[Stored items]

--- --- ---

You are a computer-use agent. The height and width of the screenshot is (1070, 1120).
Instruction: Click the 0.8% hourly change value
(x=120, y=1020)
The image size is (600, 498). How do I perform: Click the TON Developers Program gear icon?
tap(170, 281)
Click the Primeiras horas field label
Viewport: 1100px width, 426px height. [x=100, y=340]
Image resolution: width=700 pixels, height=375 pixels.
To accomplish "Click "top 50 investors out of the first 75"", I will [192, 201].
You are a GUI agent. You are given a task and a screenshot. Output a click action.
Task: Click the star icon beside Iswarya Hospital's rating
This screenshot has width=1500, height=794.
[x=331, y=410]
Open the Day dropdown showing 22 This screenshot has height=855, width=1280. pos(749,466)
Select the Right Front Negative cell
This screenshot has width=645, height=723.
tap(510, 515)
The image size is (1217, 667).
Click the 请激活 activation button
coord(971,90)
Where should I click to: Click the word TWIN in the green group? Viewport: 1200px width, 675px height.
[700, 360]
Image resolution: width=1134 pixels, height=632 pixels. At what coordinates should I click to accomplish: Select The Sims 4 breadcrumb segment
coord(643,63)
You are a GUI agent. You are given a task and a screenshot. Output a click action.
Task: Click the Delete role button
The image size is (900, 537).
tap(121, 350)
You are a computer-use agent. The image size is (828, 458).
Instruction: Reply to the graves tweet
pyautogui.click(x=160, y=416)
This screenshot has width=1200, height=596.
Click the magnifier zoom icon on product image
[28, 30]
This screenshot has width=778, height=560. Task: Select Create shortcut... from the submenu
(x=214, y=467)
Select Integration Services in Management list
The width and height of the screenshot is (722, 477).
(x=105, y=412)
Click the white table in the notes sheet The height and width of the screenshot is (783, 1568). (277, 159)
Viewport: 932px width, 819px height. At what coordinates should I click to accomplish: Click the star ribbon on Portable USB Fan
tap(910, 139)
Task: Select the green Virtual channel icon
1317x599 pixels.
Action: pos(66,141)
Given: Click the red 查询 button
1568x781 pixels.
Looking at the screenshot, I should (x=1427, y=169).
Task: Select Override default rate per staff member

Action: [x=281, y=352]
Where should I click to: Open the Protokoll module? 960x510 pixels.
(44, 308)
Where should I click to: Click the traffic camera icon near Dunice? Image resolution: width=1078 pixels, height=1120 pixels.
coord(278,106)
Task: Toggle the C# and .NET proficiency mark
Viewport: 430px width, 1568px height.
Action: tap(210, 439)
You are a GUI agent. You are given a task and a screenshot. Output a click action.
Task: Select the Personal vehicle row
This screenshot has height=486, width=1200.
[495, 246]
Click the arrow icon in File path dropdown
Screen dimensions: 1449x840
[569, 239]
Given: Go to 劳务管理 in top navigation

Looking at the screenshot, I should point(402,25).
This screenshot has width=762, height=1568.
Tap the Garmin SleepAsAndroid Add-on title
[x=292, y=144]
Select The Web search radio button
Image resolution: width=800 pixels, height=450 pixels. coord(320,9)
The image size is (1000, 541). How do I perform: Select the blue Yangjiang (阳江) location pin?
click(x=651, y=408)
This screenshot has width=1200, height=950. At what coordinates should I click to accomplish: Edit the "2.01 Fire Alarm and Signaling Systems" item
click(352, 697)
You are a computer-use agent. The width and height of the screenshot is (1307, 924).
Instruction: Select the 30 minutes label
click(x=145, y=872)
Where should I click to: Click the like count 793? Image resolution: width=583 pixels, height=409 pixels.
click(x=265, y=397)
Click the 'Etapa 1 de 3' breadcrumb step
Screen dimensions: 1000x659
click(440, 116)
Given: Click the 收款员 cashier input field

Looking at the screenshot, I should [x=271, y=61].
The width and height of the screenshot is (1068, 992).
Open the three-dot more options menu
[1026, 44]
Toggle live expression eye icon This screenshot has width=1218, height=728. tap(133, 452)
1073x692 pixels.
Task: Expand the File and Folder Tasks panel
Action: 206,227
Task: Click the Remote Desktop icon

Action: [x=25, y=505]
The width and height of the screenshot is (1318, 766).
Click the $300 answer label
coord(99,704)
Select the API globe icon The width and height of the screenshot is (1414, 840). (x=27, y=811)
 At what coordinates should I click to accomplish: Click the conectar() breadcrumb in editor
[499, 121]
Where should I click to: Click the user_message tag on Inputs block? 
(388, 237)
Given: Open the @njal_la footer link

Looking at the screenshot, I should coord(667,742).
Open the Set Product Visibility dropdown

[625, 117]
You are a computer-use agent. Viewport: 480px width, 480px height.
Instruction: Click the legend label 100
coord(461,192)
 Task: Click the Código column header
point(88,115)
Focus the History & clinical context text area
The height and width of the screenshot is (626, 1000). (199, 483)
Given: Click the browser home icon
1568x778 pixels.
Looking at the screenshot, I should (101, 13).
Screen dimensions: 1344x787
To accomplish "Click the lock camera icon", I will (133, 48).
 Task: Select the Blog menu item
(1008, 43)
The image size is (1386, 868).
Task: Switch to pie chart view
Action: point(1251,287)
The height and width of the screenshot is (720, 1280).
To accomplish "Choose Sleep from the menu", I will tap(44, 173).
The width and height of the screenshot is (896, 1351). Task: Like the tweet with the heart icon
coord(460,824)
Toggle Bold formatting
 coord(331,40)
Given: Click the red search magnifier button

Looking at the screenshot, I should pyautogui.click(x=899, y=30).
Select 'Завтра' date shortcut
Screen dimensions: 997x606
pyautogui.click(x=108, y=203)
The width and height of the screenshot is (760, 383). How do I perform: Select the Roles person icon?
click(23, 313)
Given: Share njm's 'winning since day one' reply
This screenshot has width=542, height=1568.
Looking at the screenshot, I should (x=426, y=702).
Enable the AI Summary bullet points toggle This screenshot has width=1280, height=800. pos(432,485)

--- --- ---

** PROBLEM TO SOLVE **
Output every entry exactly.

** WRITTEN SOLUTION **
You are a computer-use agent. The height and width of the screenshot is (1070, 1120).
Instruction: Click the 0.8% hourly change value
(x=120, y=1020)
The image size is (600, 498). How do I perform: Click the TON Developers Program gear icon?
tap(170, 281)
Click the Primeiras horas field label
Viewport: 1100px width, 426px height. [x=100, y=340]
Image resolution: width=700 pixels, height=375 pixels.
To accomplish "Click "top 50 investors out of the first 75"", I will [192, 201].
You are a GUI agent. You are given a task and a screenshot. Output a click action.
Task: Click the star icon beside Iswarya Hospital's rating
This screenshot has width=1500, height=794.
[x=331, y=410]
Open the Day dropdown showing 22 This screenshot has height=855, width=1280. pos(749,466)
Select the Right Front Negative cell
This screenshot has width=645, height=723.
tap(510, 515)
The image size is (1217, 667).
Click the 请激活 activation button
coord(971,90)
Where should I click to: Click the word TWIN in the green group? Viewport: 1200px width, 675px height.
[700, 360]
Image resolution: width=1134 pixels, height=632 pixels. At what coordinates should I click to accomplish: Select The Sims 4 breadcrumb segment
coord(643,63)
You are a GUI agent. You are given a task and a screenshot. Output a click action.
Task: Click the Delete role button
The image size is (900, 537).
tap(121, 350)
You are a computer-use agent. The image size is (828, 458).
Instruction: Reply to the graves tweet
pyautogui.click(x=160, y=416)
This screenshot has width=1200, height=596.
Click the magnifier zoom icon on product image
[28, 30]
This screenshot has width=778, height=560. Task: Select Create shortcut... from the submenu
(x=214, y=467)
Select Integration Services in Management list
The width and height of the screenshot is (722, 477).
(x=105, y=412)
Click the white table in the notes sheet The height and width of the screenshot is (783, 1568). (277, 159)
Viewport: 932px width, 819px height. At what coordinates should I click to accomplish: Click the star ribbon on Portable USB Fan
tap(910, 139)
Task: Select the green Virtual channel icon
1317x599 pixels.
Action: pos(66,141)
Given: Click the red 查询 button
1568x781 pixels.
Looking at the screenshot, I should (x=1427, y=169).
Task: Select Override default rate per staff member

Action: [x=281, y=352]
Where should I click to: Open the Protokoll module? 960x510 pixels.
(44, 308)
Where should I click to: Click the traffic camera icon near Dunice? Image resolution: width=1078 pixels, height=1120 pixels.
coord(278,106)
Task: Toggle the C# and .NET proficiency mark
Viewport: 430px width, 1568px height.
Action: tap(210, 439)
You are a GUI agent. You are given a task and a screenshot. Output a click action.
Task: Select the Personal vehicle row
This screenshot has height=486, width=1200.
[495, 246]
Click the arrow icon in File path dropdown
Screen dimensions: 1449x840
[569, 239]
Given: Go to 劳务管理 in top navigation

Looking at the screenshot, I should point(402,25).
This screenshot has width=762, height=1568.
Tap the Garmin SleepAsAndroid Add-on title
[x=292, y=144]
Select The Web search radio button
Image resolution: width=800 pixels, height=450 pixels. coord(320,9)
The image size is (1000, 541). How do I perform: Select the blue Yangjiang (阳江) location pin?
click(x=651, y=408)
This screenshot has width=1200, height=950. At what coordinates should I click to accomplish: Edit the "2.01 Fire Alarm and Signaling Systems" item
click(352, 697)
You are a computer-use agent. The width and height of the screenshot is (1307, 924).
Instruction: Select the 30 minutes label
click(x=145, y=872)
Where should I click to: Click the like count 793? Image resolution: width=583 pixels, height=409 pixels.
click(x=265, y=397)
Click the 'Etapa 1 de 3' breadcrumb step
Screen dimensions: 1000x659
click(440, 116)
Given: Click the 收款员 cashier input field

Looking at the screenshot, I should [x=271, y=61].
The width and height of the screenshot is (1068, 992).
Open the three-dot more options menu
[1026, 44]
Toggle live expression eye icon This screenshot has width=1218, height=728. tap(133, 452)
1073x692 pixels.
Task: Expand the File and Folder Tasks panel
Action: 206,227
Task: Click the Remote Desktop icon

Action: [x=25, y=505]
The width and height of the screenshot is (1318, 766).
Click the $300 answer label
coord(99,704)
Select the API globe icon The width and height of the screenshot is (1414, 840). (x=27, y=811)
 At what coordinates should I click to accomplish: Click the conectar() breadcrumb in editor
[499, 121]
Where should I click to: Click the user_message tag on Inputs block? 
(388, 237)
Given: Open the @njal_la footer link

Looking at the screenshot, I should coord(667,742).
Open the Set Product Visibility dropdown

[625, 117]
You are a computer-use agent. Viewport: 480px width, 480px height.
Instruction: Click the legend label 100
coord(461,192)
 Task: Click the Código column header
point(88,115)
Focus the History & clinical context text area
The height and width of the screenshot is (626, 1000). (199, 483)
Given: Click the browser home icon
1568x778 pixels.
Looking at the screenshot, I should (101, 13).
Screen dimensions: 1344x787
To accomplish "Click the lock camera icon", I will (133, 48).
 Task: Select the Blog menu item
(1008, 43)
The image size is (1386, 868).
Task: Switch to pie chart view
Action: point(1251,287)
The height and width of the screenshot is (720, 1280).
To accomplish "Choose Sleep from the menu", I will tap(44, 173).
The width and height of the screenshot is (896, 1351). Task: Like the tweet with the heart icon
coord(460,824)
Toggle Bold formatting
 coord(331,40)
Given: Click the red search magnifier button

Looking at the screenshot, I should pyautogui.click(x=899, y=30).
Select 'Завтра' date shortcut
Screen dimensions: 997x606
pyautogui.click(x=108, y=203)
The width and height of the screenshot is (760, 383). How do I perform: Select the Roles person icon?
click(23, 313)
Given: Share njm's 'winning since day one' reply
This screenshot has width=542, height=1568.
Looking at the screenshot, I should (x=426, y=702).
Enable the AI Summary bullet points toggle This screenshot has width=1280, height=800. pos(432,485)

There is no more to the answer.